◆ Description of the task
For this exercise, return all the data word for word, with images left out.

*** Opening of Records to process ***

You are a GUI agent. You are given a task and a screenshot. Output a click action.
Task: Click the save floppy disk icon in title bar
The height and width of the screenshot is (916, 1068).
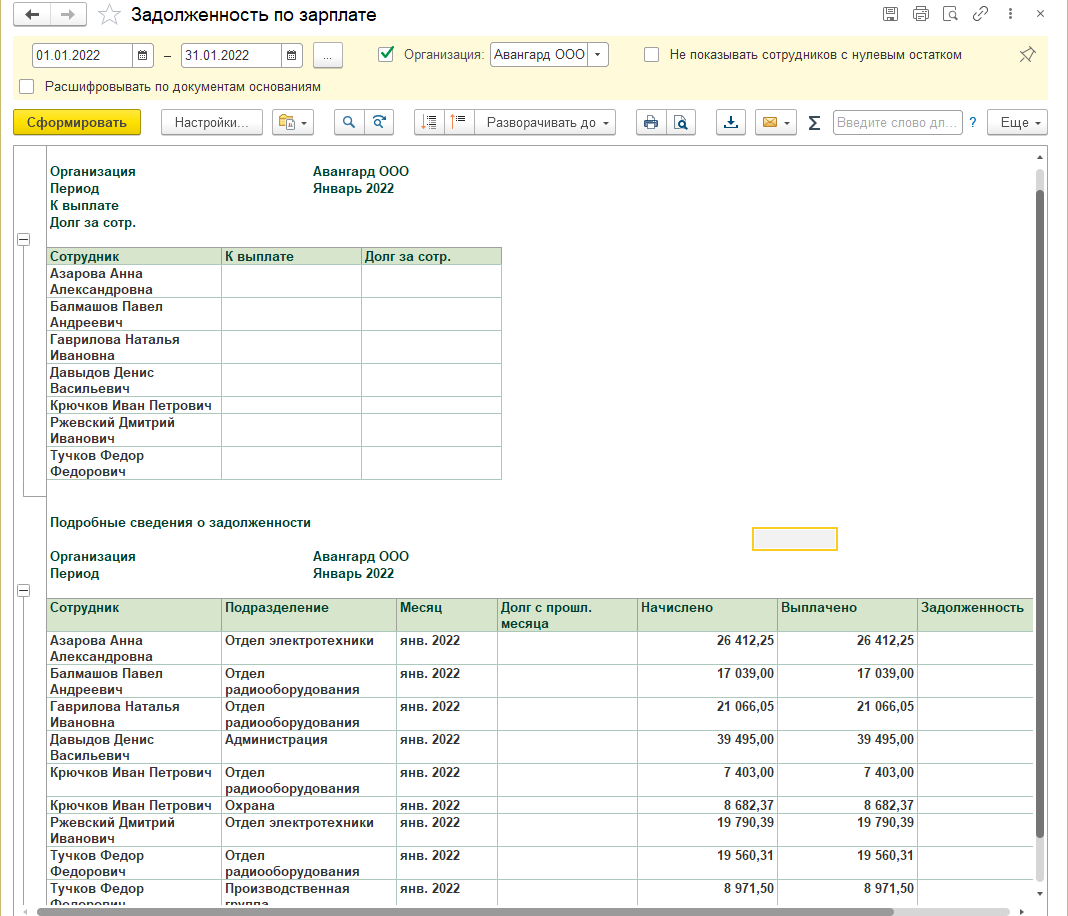[890, 14]
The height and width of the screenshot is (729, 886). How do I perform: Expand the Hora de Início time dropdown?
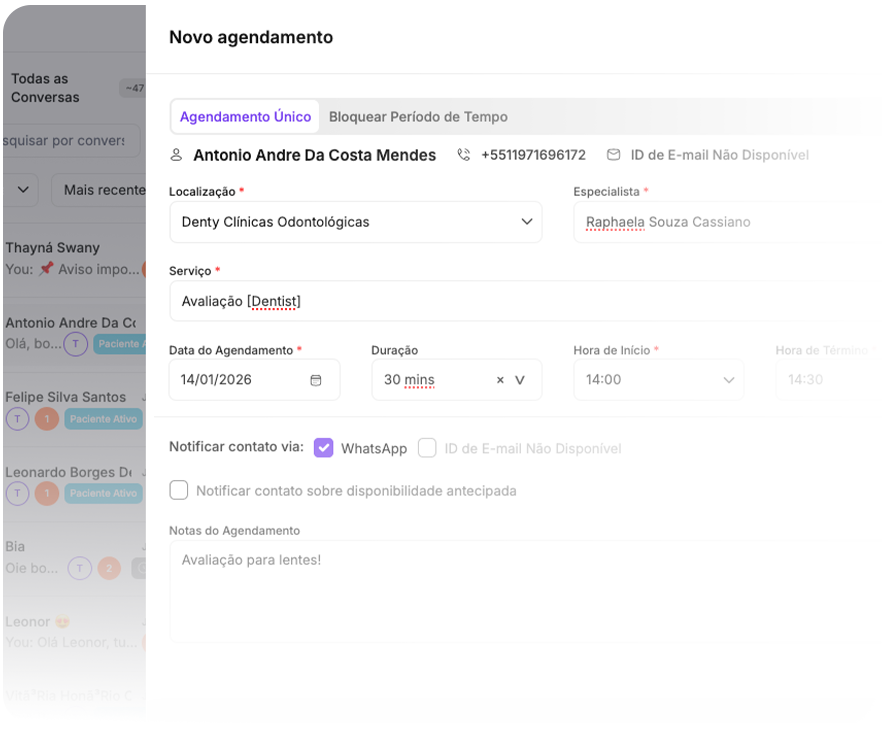(x=728, y=380)
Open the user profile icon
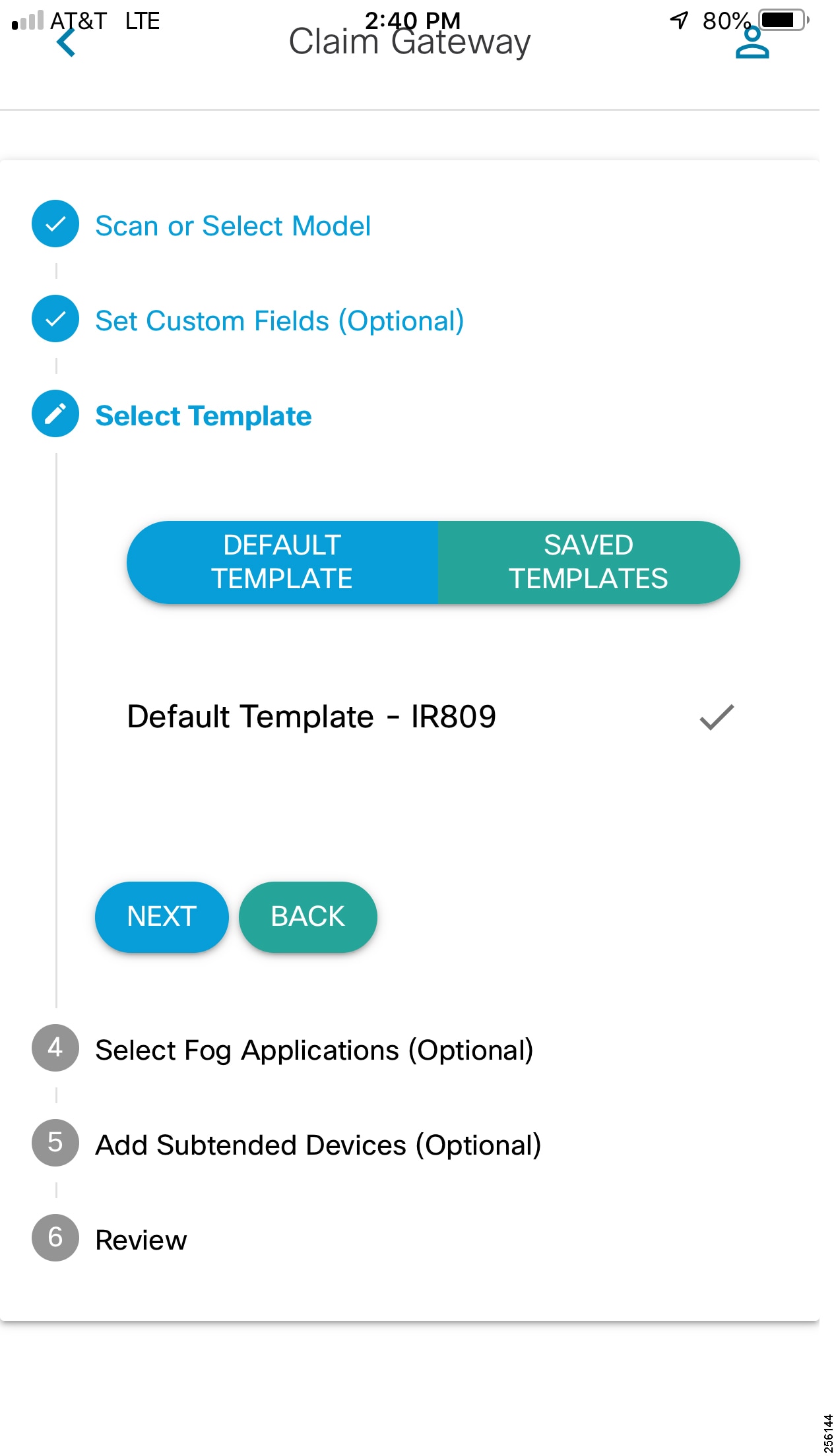This screenshot has height=1456, width=834. (752, 44)
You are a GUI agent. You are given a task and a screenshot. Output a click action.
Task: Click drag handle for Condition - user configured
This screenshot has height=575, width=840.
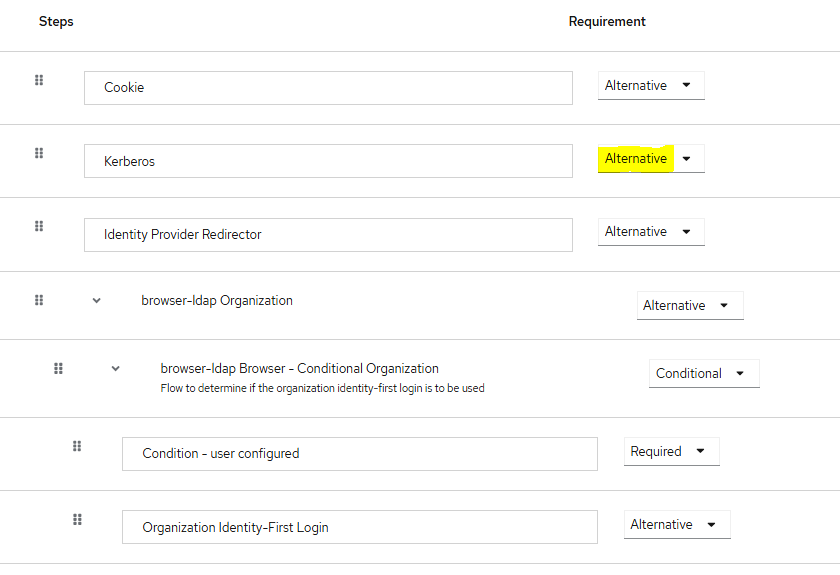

*** Close of Records to process ***

◆ Solution for this problem
You are a GUI agent. You are given a task and a screenshot. Output a click action.
Task: Click the save floppy disk icon in title bar
The height and width of the screenshot is (916, 1068).
[890, 14]
The height and width of the screenshot is (729, 886). How do I perform: Expand the Hora de Início time dropdown?
(x=728, y=380)
Open the user profile icon
This screenshot has height=1456, width=834. (752, 44)
You are a GUI agent. You are given a task and a screenshot. Output a click action.
Task: Click drag handle for Condition - user configured
This screenshot has height=575, width=840.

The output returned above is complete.